Articles

GPU Trends: The Quest for Performance, Latency, and Flexibility in ISR Systems

March 13, 2019 | BY: Tammy Carter

Download PDF

Published in Electronic Design

Employing strategies such as GPUDirect, PCIe Device Lending, and implementing SISCI API can help system integrators optimize ISR solutions.

For military intelligence, surveillance, and reconnaissance (ISR) applications, such as radar, EO/IR (electro-optic/infrared), or wideband ELINT (electronic intelligence), the ongoing problem is how best to handle the expanding “firehose” of data, fed by an increasing number of wide-bandwidth platform sensors.  To handle this massive inflow of data, and the complex algorithms required to process it, state-of-the-art computational engines and data-transport mechanisms are essential.

Deployed High Performance Embedded Computer (HPEC) systems designed to support these applications typically have a heterogeneous architecture of high-performance FPGAs, GPUs, and digital signal processors, or DSPs (today, often Intel Xeon-D based modules).

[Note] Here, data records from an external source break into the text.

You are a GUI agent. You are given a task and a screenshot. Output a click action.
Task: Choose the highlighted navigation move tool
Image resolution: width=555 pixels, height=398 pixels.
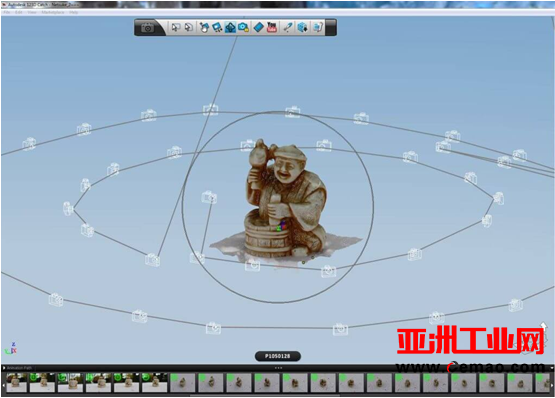(230, 27)
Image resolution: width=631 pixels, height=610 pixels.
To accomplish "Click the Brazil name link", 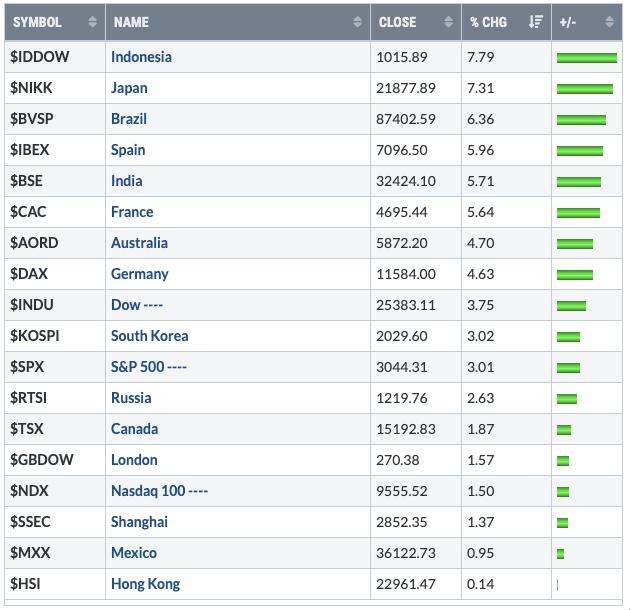I will pyautogui.click(x=129, y=119).
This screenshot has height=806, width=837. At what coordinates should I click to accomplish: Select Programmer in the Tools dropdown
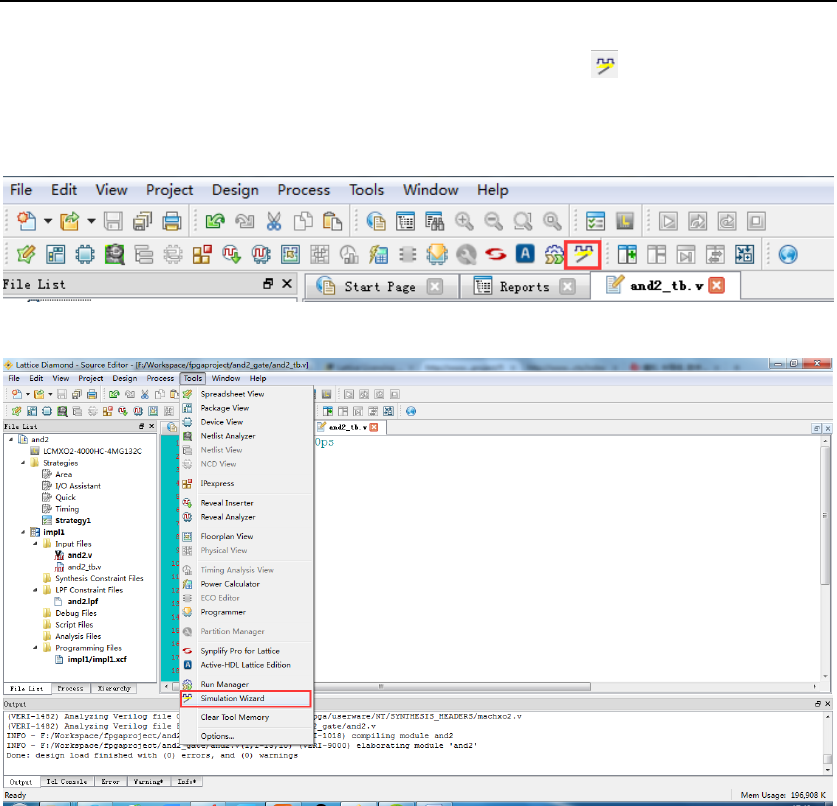[222, 611]
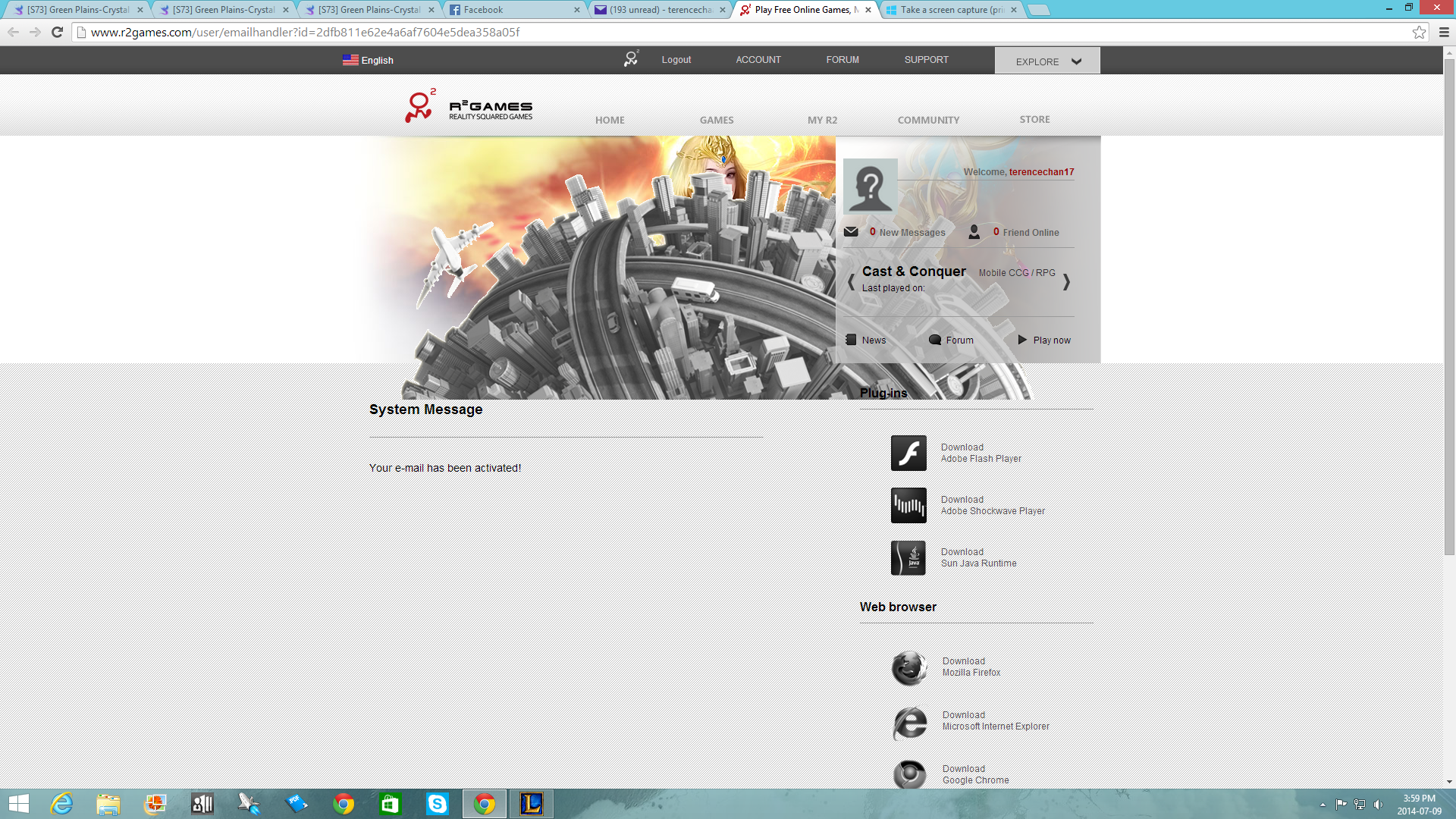Show previous game with left chevron
The image size is (1456, 819).
coord(851,282)
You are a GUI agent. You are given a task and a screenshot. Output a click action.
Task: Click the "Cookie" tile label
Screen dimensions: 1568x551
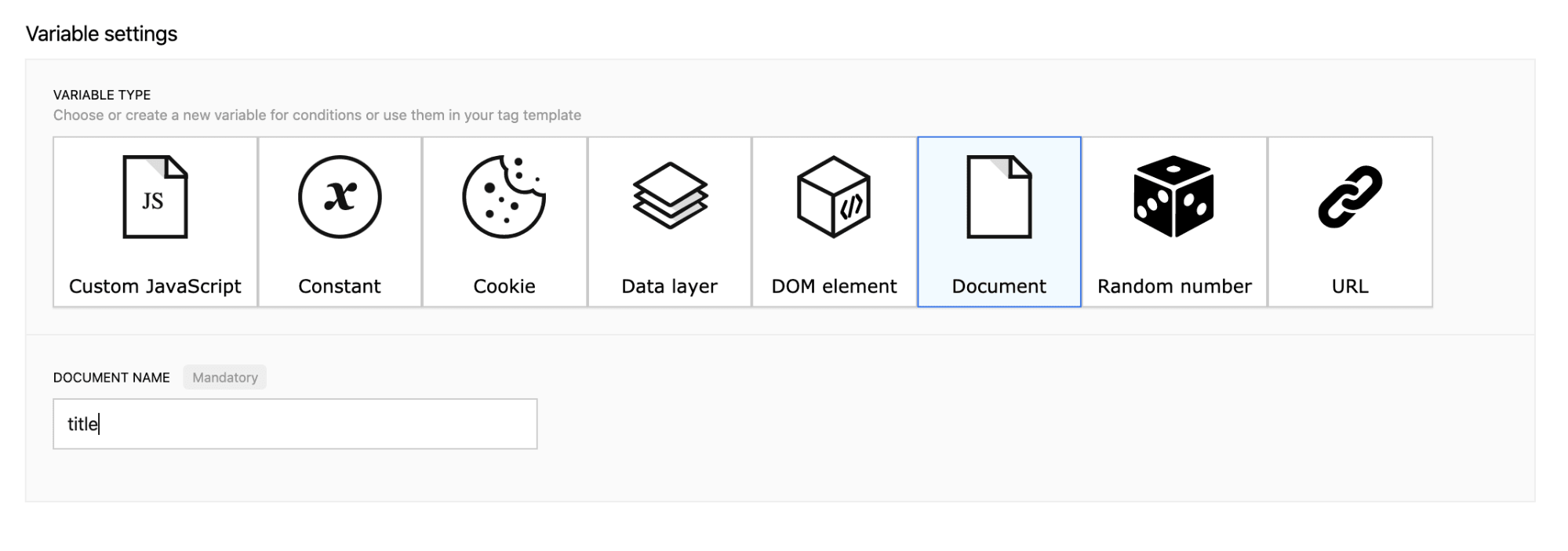[504, 286]
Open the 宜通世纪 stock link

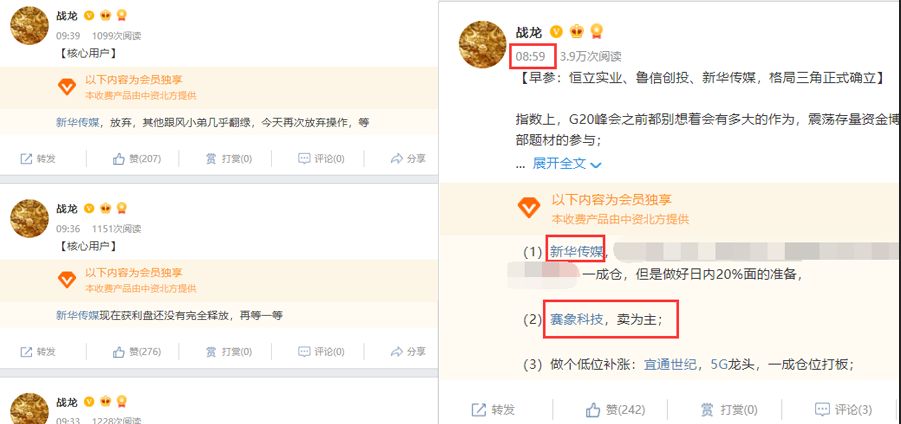pos(671,364)
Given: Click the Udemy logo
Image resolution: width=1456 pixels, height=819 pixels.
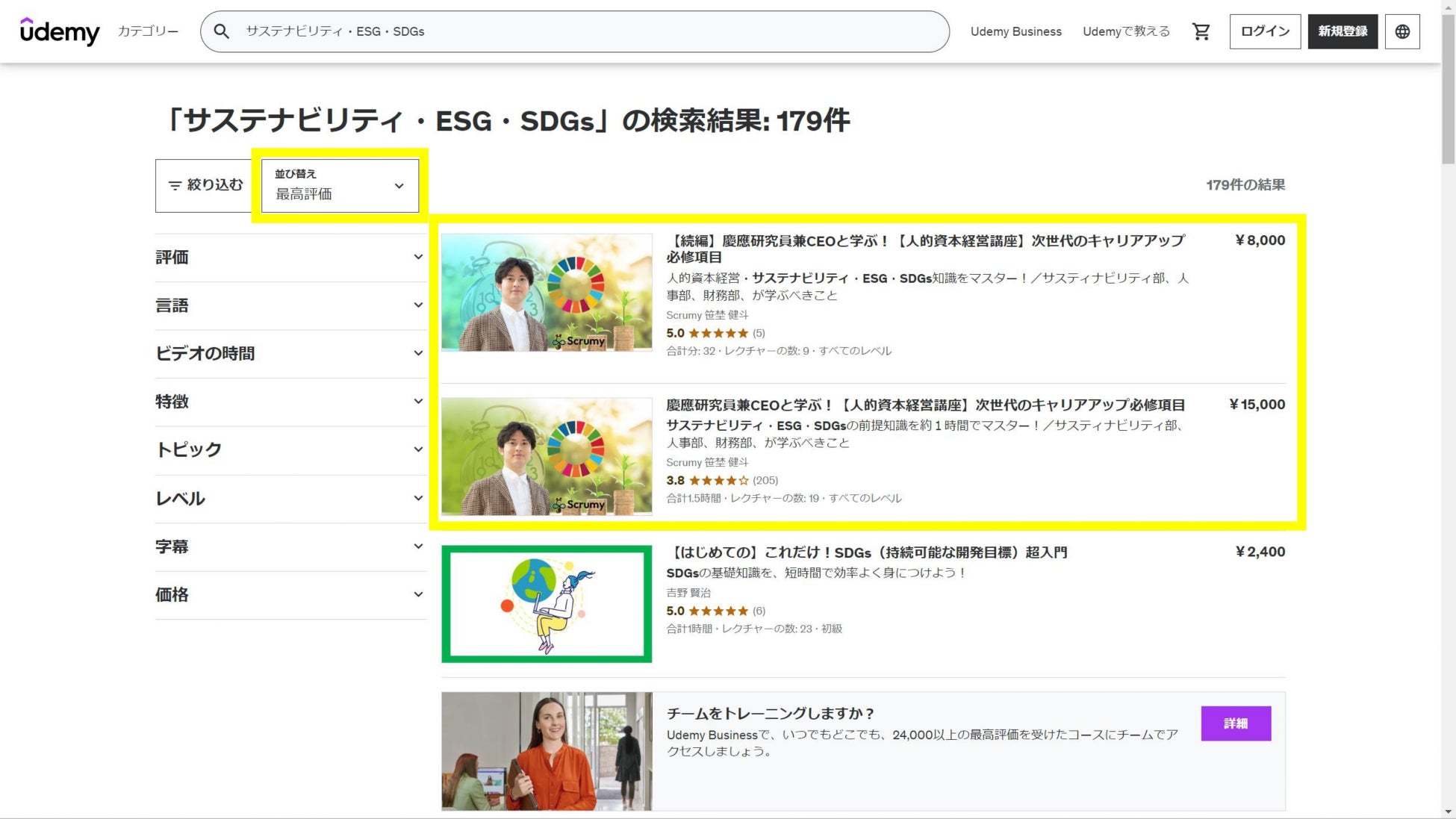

GPUs provide a large number of floating-point cores tuned for complex mathematical algorithms, which makes them ideal for processing the complex algorithms used in ISR applications. In comparison, a single Intel Xeon-D processor can provide a peak throughput of ~600 MFLOPS, while NVIDIA’s Pascal P5000 GPU sports 6.4 TFLOPS of peak performance.

Tighter Integration

Today, ISR system integrators have three main goals: minimize latency, maximize system bandwidth, and optimize configuration flexibility within their given SWaP constraints. To address these issues, leading COTS vendors of OpenVPX modules are seeking ways to provide closer integration between the compute elements.

In the beginning, sensor data preprocessed by the FPGA had to be copied to the CPU, which subsequently copied it to the GPU for further processing. Then, NVIDA introduced GPUDirect, which added the capability to move the data directly from an FPGA or network interface, such as Mellanox Infiniband, to a GPU. By eliminating extra copies, both latency and backplane utilization were decreased. 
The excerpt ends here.